Wenn in der Hofburg der umstrittene Akademikerball über das Parkett geht, formiert sich draußen der Protest. Für Freitag ruft die Plattform "Offensive gegen Rechts" erneut zu einer Großdemonstration in der Wiener Innenstadt auf – und es ist mit deutlichen Verkehrsbehinderungen zu rechnen.
Treffpunkt der Demonstrierenden ist um 17 Uhr vor der Universität Wien. Von dort soll sich der Zug – wie in den vergangenen Jahren – durch die Innenstadt bewegen. Das Motto ist eindeutig: "Auf die Straße gegen Burschis & Faschos".

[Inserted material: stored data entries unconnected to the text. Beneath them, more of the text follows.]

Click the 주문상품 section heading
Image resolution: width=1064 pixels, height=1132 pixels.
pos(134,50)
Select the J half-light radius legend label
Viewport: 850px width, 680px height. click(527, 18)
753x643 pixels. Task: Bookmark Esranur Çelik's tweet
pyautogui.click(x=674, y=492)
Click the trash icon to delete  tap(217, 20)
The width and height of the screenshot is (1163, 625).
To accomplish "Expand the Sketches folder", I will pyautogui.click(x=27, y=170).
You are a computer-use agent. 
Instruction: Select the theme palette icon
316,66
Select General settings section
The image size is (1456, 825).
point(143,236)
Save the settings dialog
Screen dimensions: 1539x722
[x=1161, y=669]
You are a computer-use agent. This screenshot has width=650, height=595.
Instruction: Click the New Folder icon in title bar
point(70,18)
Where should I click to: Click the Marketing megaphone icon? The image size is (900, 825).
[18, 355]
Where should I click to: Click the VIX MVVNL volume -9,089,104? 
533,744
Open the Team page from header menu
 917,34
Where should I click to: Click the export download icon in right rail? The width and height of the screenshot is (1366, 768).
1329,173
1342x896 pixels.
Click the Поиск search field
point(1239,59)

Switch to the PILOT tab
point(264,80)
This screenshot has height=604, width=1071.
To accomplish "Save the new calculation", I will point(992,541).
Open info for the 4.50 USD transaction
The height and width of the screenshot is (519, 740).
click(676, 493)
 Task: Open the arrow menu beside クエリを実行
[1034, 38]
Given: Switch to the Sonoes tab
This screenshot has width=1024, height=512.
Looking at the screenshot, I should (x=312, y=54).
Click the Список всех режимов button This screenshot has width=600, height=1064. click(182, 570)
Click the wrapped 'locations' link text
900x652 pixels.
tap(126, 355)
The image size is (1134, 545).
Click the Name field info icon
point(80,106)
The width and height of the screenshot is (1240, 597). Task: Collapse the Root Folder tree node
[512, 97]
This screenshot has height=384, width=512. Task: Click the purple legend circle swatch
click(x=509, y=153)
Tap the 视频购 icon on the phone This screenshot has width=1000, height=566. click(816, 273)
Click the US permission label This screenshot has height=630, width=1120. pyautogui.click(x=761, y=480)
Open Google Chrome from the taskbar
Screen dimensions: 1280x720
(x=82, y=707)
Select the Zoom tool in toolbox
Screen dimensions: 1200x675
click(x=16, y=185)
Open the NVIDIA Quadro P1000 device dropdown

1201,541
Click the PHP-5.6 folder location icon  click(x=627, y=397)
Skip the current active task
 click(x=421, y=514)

Erfahrungsgemäß kommt es rund um die Hofburg sowie auf angrenzenden Straßen zu Sperren und Umleitungen. Auch ein sicherheitspolizeiliches Platzverbot im unmittelbaren Bereich des Veranstaltungsortes steht im Raum. Ziel solcher Maßnahmen war es in der Vergangenheit, direkte Konfrontationen zwischen Ballgästen und Protestierenden zu verhindern.
Während auf der Straße demonstriert wird, findet in der Hofburg der freiheitliche Akademikerball statt. FPÖ-Obmann Herbert Kickl wird heuer nicht erwartet. Fix zugesagt haben hingegen unter anderem Nationalratspräsident Walter Rosenkranz sowie Wiens FPÖ-Chef Dominik Nepp.
Der Akademikerball wird seit 2013 unter diesem Namen veranstaltet und gilt als Nachfolger des früheren WKR-Balls. Seit vielen Jahren begleiten Kundgebungen das Event. In den vergangenen Ausgaben verliefen die Demonstrationen laut Behörden jedoch deutlich ruhiger.